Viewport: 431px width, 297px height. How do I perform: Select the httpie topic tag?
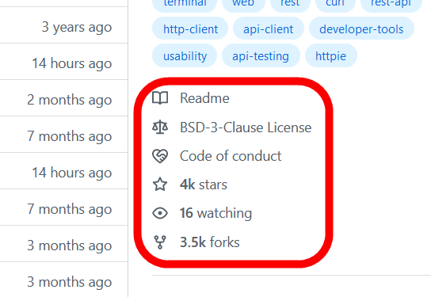coord(330,55)
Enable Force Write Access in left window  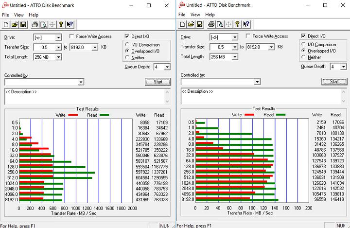click(72, 36)
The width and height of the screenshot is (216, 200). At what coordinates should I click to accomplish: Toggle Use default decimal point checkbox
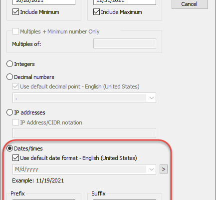15,87
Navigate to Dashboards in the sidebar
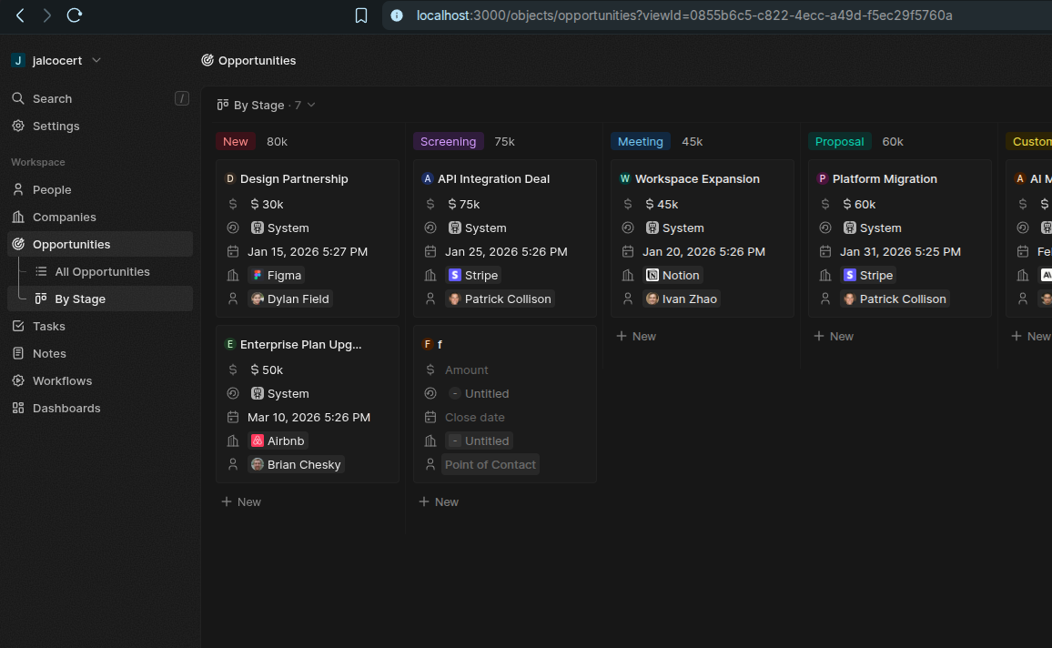 66,408
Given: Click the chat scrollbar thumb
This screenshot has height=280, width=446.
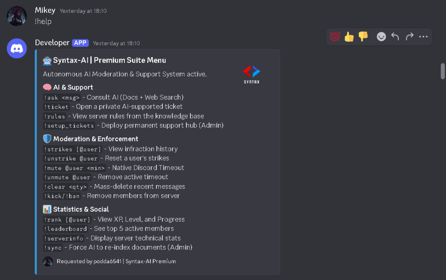Looking at the screenshot, I should coord(442,71).
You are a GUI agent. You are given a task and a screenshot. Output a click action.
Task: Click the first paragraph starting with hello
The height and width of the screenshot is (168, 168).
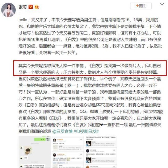pos(90,36)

##############################

== Exercise requirements ==
Copy out, without any pictures, the lines of the records above from the one containing "Given: Click the chat scrollbar thumb" through the final line, both ends included.

== Task response ==
Given: Click the chat scrollbar thumb
This screenshot has height=280, width=446.
Looking at the screenshot, I should coord(442,71).
You are a GUI agent. You are given a task and a screenshot. Output a click action.
Task: Click the first paragraph starting with hello
The height and width of the screenshot is (168, 168).
pos(90,36)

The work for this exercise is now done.